Friday, March 21, 2014

Superpower Once Lived Here

A truly spineless worm. To make Jimmy Cater look resolute by comparison...


On February 22, popular protests led to the fall of the pro-Russian government of Viktor Yanukovych in Kiev. On February 27, in response to this setback, President Vladimir Putin sent forces into Crimea to seize it from Ukraine. On March 19, President Barack Obama delivered his response. He reassured Putin, “We are not going to be getting into a military excursion in Ukraine.” Obama added, “What we are going to do is mobilize all of our diplomatic resources to make sure that we’ve got a strong international coalition that sends a clear message.”

The message is clear. The problem is its content. Obama certainly isn’t sending the message that Colin Powell, after the Cold War, wanted America to send: “Superpower lives here.” Obama’s message, by contrast, is: “Superpower once lived here. No forwarding address.”

Putin understands Obama’s message. He knows he’s won Crimea. The question is whether he’ll win Ukraine.

He thinks he will. He’s dealing with the Obama administration, after all. He looks at the U.S. withdrawal from Iraq and Afghanistan, he witnesses the failure to enforce the red line in Syria and the subsequent successes of his friend Assad, he chortles at the relaxation of the sanctions on Iran and the desperate desire to cut a nuclear deal, and he sees Obama’s defense cuts. And he reads the New York Times, where David Sanger reports, “Mr. Obama acknowledges, at least in private, that he is managing an era of American retrenchment.”

So Putin sees retrenchment. Putin sees retreat. And Putin sees that Obama is unlikely to reverse course.


In late 1979, with the seizure of American hostages by Iran and the Soviet invasion of Afghanistan, President Jimmy Carter was mugged by reality. Carter then tried, however haplessly, to change direction. But Barack Obama is no Jimmy Carter. Will Obama increase defense spending, as Carter did? Is he likely to launch a military excursion, as Carter did, over the objection—and then resignation—of his dovish secretary of state?

Carter, whatever his problems, was more hawkish than most in his party. In this he followed in the footsteps of every other Democratic president in the past century. Until Barack Obama.

It’s been a bit bewildering, even disorienting, to watch Obama get mugged by reality and refuse to press charges. But of course he doesn’t want to press charges. He doesn’t believe in an international system in which the American role is to lead. Former Saudi intelligence chief Turki al-Faisal was asked by the Financial Times recently about Putin and Obama. He explained: “While the wolf is eating the sheep, there is no shepherd to come to the rescue of the pack. This is where we find ourselves today.”

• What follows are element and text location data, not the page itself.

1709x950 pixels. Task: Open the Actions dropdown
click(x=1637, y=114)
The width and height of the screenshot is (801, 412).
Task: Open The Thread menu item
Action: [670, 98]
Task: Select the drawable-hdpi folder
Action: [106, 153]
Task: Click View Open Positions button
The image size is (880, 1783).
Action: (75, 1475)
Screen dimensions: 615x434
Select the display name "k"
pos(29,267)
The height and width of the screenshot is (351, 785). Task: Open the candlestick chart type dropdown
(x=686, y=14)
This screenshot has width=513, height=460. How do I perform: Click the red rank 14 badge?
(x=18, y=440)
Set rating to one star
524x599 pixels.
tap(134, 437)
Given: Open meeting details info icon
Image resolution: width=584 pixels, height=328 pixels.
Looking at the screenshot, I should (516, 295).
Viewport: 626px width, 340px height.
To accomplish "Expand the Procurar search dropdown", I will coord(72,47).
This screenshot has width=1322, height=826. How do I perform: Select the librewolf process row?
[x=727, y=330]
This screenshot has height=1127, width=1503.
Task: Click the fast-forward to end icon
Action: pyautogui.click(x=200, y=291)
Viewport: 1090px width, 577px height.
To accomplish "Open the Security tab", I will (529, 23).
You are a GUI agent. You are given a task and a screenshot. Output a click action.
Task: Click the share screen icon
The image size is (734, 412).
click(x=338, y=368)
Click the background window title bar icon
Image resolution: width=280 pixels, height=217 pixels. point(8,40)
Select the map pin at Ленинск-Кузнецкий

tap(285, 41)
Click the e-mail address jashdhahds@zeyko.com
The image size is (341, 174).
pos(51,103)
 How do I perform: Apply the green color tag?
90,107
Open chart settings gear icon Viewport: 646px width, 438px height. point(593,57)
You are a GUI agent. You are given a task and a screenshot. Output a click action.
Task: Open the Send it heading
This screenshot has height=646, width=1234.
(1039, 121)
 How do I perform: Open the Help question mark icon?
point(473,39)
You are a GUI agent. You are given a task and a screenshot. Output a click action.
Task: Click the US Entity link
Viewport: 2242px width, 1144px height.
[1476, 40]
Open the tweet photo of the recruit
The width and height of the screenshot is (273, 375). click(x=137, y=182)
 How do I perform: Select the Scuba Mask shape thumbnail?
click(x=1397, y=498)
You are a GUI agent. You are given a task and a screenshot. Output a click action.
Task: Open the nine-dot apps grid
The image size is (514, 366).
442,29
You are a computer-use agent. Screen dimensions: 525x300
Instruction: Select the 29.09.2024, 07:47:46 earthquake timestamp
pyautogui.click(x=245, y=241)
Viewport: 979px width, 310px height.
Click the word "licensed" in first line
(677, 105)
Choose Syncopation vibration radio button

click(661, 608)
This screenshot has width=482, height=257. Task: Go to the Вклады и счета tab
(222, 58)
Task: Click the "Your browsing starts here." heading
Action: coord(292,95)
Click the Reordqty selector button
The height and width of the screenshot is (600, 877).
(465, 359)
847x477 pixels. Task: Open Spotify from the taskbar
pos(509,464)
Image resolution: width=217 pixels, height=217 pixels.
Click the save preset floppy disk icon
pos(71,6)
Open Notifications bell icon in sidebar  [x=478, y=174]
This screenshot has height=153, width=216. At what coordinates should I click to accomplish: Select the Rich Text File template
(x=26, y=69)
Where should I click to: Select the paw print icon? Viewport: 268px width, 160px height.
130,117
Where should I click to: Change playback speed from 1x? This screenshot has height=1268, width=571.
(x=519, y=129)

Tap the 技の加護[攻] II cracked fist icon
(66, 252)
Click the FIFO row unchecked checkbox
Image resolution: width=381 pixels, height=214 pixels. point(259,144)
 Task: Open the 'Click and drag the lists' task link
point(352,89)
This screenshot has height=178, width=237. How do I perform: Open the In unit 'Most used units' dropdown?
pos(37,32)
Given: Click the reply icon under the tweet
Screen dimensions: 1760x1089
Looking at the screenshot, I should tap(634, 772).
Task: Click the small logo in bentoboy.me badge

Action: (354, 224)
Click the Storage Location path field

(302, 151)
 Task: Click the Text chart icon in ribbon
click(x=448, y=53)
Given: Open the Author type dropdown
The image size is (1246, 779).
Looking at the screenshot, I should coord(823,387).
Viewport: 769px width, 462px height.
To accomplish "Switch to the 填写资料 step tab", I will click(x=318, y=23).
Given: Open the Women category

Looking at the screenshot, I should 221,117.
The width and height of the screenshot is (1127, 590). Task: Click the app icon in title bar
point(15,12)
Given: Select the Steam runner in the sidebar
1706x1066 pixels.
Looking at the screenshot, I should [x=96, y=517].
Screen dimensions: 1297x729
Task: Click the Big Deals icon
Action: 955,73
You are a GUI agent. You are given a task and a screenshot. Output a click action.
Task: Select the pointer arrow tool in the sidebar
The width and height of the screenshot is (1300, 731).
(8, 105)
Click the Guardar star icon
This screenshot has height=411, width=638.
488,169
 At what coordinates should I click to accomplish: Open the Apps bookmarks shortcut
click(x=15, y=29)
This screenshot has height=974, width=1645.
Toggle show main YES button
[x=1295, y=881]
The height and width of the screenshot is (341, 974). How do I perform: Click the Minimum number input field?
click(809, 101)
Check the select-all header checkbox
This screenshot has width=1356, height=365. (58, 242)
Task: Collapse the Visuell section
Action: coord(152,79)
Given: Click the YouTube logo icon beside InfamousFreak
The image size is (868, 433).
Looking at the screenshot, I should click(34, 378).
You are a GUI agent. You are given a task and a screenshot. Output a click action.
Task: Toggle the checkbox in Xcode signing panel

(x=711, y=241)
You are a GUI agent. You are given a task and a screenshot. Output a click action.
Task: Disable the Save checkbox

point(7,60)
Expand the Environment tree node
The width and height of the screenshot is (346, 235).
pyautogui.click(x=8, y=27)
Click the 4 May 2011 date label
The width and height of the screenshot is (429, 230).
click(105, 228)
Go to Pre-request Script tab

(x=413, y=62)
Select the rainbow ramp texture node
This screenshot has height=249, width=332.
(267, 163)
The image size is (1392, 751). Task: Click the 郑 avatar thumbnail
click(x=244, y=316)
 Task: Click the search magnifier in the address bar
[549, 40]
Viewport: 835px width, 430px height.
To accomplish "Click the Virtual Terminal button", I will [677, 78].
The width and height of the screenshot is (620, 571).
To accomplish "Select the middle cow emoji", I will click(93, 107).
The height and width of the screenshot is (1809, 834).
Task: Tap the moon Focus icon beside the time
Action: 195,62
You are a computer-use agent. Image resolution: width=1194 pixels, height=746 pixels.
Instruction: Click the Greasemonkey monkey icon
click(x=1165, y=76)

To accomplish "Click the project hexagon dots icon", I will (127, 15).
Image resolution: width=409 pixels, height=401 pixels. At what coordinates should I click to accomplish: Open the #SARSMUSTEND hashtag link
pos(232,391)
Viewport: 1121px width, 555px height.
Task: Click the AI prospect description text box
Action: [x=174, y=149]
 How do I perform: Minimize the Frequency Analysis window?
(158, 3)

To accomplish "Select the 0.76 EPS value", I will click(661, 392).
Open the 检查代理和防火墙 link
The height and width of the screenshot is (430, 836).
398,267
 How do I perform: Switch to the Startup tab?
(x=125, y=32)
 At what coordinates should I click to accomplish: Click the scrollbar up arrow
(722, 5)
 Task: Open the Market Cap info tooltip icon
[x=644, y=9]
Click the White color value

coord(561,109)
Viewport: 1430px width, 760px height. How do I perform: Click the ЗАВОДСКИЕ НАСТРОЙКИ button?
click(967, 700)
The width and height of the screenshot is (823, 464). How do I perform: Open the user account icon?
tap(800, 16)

Indeed it is. In the New York Times, Sanger comments, “History suggests that such eras [of retrenchment]—akin to what the United States went through after the two world wars and Vietnam—often look like weakness to the rest of the world.” Retrenchment looks like weakness because it is weakness. And the consequences of such eras of weakness aren’t happy.

What is to be done? Congress needs to push the administration in the right direction as much as possible. Foreign policy experts need to propose sound measures—to ensure, for example, that the loss of Crimea isn’t followed by the loss of Ukraine—in the hope that President Obama might be pressured to embrace them.

More broadly, though, the opposition—which one hopes will come to include some liberals and some Democrats—has to articulate a foreign and defense policy of resolve and strength. Allies and enemies around the world will read the American situation differently if they think the American collapse of will is bipartisan than they will if they see that it is not. Pro-Western forces around the world may be able to maneuver and to hang on if they receive a clear message that the cavalry is coming to the rescue on January 20, 2017.

So it’s important to mount a vigorous opposition to Obama’s foreign and defense policies. It’s important to propose serious alternatives. It’s important not just for the sake of intellectual honesty and political clarity. It’s important because what the opposition says now can make a difference in the world over the next three years.


It will still be a rough time. America can’t be strong with a president committed to weakness. But the prospects for a restoration of American strength will be brighter, the challenges of 2017 will be less daunting, if the opposition today stands clearly and unequivocally for American strength and leadership, and—dare one say it?—for American greatness.